The output directory defaults to output/ at the repository root. Set DGT_OUTPUT_DIR to change it, or override per task via runner_config.output_dir in the task YAML.

Configuring a datastore

The default datastore type handles the common cases. Override it in the task YAML under datastore:

datastore:
  type: default
  output_data_format: parquet # write final data as Parquet instead of JSONL

To configure where seed examples are loaded from, use seed_datastore:

seed_datastore:
  type: default
  data_path: ${DGT_DATA_DIR}/public/examples/qa/seed_examples.jsonl

${DGT_DATA_DIR} resolves to the data/ directory at the repository root by default. You can override it by setting the environment variable.

For transformation tasks, the input dataset is configured under data:

data:
  type: default
  data_path: ${DGT_DATA_DIR}/public/examples/fact_triples/paragraphs.jsonl

Default datastore

The default datastore (type: default) supports reading from and writing to files in the following formats:

Readable formats: .jsonl, .json, .yaml, .parquet, .csv, .txt, .md, and HuggingFace dataset directories.

Writable formats: jsonl (default), parquet.

Large files (JSONL, Parquet, CSV) are loaded lazily to avoid reading everything into memory at once.

Key configuration fields:

Field Default Description
data_path None File path or glob pattern to read from. Supports ${VAR} expansion.
output_data_format jsonl Format for writing output: jsonl or parquet.
data_formats None Filter loaded files by extension (e.g., [".jsonl", ".json"]).
data_split train HuggingFace dataset split name, when loading from a dataset directory.

Glob patterns are supported in data_path (for example, data/chunks/**.jsonl loads all matching files). Multiple files are concatenated in the order they are found.

Multi-target datastore

The multi_target datastore writes to multiple backends simultaneously. The primary store is the read source; secondary stores receive writes on a best-effort basis (failures are logged but do not stop the run).

formatted_datastore:
  type: multi_target
  primary:
    type: default
    output_data_format: jsonl
  additional:
    - type: default
      output_dir: /backup/outputs
      output_data_format: parquet

This is useful when you want to archive output to a secondary location (remote storage, a different format) without making it a hard dependency of the run.

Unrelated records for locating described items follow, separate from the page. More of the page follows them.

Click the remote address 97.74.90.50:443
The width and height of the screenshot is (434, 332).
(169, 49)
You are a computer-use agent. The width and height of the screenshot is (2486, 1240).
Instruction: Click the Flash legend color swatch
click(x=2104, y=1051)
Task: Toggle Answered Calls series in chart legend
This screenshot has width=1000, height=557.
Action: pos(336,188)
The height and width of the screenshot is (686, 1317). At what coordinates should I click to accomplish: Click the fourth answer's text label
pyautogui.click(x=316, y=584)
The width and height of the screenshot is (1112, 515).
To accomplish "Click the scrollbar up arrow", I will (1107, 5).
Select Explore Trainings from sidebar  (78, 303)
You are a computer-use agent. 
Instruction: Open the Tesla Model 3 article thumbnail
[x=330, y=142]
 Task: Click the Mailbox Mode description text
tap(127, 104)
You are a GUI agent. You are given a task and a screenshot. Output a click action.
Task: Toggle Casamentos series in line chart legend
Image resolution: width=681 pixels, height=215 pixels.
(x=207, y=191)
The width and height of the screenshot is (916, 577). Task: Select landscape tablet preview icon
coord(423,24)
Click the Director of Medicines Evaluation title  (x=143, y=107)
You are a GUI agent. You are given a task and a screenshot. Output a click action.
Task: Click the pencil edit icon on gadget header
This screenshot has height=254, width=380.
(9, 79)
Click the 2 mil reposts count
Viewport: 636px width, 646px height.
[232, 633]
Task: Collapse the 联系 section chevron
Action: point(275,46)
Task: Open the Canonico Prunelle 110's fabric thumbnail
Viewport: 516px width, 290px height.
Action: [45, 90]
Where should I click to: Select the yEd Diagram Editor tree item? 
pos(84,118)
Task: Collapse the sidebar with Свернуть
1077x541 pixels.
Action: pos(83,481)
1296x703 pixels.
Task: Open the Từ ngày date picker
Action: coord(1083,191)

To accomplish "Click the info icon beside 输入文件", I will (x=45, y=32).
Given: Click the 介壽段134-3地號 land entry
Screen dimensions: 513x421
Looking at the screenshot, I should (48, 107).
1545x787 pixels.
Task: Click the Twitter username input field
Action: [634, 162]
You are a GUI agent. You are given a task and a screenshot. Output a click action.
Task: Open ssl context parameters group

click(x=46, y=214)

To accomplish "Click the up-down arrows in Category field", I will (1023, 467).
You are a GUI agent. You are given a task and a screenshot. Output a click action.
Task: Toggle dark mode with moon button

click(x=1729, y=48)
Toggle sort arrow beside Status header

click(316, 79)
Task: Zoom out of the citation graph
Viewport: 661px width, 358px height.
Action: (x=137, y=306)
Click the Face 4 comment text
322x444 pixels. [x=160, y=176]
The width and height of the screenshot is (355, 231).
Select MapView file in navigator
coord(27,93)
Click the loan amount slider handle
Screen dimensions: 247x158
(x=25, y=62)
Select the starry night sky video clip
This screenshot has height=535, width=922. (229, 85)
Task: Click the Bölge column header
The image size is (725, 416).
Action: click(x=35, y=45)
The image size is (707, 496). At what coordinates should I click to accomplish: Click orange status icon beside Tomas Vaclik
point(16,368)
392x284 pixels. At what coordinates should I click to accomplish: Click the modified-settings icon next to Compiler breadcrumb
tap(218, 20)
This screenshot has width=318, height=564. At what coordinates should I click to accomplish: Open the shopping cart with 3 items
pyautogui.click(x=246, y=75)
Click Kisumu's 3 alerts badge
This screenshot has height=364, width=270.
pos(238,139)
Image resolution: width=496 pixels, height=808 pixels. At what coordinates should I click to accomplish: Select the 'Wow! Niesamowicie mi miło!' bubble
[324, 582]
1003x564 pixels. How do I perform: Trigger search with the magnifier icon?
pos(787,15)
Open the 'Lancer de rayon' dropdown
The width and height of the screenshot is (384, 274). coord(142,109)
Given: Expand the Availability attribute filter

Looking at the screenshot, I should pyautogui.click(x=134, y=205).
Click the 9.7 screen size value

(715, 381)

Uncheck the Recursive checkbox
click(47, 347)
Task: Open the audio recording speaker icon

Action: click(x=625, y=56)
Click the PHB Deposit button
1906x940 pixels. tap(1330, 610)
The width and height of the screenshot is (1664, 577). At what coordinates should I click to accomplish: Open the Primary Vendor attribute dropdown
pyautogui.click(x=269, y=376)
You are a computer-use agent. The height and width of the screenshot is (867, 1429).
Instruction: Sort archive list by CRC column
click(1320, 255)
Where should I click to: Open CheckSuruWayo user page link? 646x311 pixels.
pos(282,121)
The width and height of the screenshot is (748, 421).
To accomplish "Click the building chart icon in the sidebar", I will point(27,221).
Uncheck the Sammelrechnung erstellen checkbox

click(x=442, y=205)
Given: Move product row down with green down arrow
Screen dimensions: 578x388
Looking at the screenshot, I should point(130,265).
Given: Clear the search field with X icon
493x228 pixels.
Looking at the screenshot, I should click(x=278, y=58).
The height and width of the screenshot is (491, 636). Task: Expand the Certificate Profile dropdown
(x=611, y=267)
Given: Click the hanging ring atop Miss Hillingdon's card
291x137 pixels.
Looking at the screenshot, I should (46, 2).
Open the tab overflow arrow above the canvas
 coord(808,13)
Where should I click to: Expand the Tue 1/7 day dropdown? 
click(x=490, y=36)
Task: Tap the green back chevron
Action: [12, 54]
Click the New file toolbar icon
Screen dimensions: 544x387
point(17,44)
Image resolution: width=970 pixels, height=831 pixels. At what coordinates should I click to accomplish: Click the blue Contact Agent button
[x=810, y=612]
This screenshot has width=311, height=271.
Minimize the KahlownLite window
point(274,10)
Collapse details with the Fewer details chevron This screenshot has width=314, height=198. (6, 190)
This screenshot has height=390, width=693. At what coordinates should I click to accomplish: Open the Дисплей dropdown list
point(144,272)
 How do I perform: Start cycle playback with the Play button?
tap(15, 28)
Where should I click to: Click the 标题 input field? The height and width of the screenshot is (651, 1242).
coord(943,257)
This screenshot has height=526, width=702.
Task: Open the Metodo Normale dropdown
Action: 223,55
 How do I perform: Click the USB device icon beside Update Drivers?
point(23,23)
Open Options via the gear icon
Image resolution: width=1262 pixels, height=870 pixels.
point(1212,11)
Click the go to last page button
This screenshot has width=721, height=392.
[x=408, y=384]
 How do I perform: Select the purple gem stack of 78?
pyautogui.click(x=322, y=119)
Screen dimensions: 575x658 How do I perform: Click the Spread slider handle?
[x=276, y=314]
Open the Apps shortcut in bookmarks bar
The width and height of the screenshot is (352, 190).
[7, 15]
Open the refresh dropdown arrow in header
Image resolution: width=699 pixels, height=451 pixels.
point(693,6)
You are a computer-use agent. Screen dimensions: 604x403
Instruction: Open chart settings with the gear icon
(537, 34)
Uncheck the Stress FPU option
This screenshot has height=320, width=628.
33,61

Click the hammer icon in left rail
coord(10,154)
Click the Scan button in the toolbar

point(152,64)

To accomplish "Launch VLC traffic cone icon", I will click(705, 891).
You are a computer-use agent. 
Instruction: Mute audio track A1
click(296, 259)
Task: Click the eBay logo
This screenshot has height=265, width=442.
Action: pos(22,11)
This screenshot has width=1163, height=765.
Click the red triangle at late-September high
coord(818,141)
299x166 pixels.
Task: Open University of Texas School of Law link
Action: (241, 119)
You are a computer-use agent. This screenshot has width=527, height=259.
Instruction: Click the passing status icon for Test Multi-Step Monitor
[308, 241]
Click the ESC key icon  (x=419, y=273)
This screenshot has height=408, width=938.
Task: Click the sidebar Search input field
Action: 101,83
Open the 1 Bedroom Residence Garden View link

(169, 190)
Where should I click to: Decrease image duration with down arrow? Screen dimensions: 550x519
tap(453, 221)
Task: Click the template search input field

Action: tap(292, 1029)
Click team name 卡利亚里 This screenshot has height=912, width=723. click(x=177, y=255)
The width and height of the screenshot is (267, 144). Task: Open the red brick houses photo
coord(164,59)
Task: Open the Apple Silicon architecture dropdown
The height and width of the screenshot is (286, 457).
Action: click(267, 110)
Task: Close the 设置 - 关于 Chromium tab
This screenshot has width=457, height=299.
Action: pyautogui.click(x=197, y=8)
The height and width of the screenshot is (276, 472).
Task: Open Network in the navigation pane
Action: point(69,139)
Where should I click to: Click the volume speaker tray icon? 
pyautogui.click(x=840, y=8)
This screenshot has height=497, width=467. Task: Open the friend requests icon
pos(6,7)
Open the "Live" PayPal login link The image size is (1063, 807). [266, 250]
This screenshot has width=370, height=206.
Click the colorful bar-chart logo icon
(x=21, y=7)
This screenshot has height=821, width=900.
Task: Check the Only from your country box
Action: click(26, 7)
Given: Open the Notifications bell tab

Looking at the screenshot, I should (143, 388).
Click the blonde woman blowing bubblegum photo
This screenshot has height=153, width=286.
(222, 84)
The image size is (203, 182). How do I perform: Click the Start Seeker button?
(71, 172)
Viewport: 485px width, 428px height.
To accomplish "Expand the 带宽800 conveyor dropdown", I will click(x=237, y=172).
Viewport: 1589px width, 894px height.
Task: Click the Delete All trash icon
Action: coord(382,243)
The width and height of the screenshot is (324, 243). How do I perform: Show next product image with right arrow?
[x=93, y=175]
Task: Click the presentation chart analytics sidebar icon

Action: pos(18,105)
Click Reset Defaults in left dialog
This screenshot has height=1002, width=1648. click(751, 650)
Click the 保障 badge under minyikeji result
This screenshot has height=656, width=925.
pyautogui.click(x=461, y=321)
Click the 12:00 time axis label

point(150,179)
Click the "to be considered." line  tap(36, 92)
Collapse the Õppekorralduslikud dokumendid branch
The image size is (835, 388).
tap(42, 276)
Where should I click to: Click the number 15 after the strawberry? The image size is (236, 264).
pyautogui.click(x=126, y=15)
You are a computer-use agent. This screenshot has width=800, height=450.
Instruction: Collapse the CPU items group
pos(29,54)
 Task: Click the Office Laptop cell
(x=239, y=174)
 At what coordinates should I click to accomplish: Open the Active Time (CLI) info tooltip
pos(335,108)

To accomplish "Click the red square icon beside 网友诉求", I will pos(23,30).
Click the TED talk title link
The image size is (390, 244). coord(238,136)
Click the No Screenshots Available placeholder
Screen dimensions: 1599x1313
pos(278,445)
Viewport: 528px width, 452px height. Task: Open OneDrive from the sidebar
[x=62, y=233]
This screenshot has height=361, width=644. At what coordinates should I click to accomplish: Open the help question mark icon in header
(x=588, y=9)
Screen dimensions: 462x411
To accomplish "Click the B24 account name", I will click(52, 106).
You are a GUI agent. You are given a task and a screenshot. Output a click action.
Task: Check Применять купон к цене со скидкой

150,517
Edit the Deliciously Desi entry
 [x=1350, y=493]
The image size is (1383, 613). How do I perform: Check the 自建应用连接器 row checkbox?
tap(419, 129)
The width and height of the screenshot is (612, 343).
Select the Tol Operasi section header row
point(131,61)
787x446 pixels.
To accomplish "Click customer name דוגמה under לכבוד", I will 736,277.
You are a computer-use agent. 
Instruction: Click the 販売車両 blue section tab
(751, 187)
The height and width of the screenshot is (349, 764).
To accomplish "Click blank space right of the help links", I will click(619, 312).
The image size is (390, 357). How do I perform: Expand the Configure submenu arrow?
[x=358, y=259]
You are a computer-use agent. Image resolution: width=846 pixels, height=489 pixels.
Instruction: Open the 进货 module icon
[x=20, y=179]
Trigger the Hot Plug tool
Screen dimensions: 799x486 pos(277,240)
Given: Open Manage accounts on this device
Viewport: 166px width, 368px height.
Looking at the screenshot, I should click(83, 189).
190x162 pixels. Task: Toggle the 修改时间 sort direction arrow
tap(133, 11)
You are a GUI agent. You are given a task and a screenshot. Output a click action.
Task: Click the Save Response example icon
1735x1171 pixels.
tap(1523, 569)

Implementing a custom datastore

All datastores inherit from Datastore and must implement:

  • exists(): return True if previously persisted data is present
  • clear(): delete all stored data
  • save_data(data): write records to the backing store
  • load_iterators(): return a list of iterators over stored records
  • load_data(): return all stored records
  • close(): release any open handles

Register with @register_datastore("my_type") and reference by type: my_type in YAML.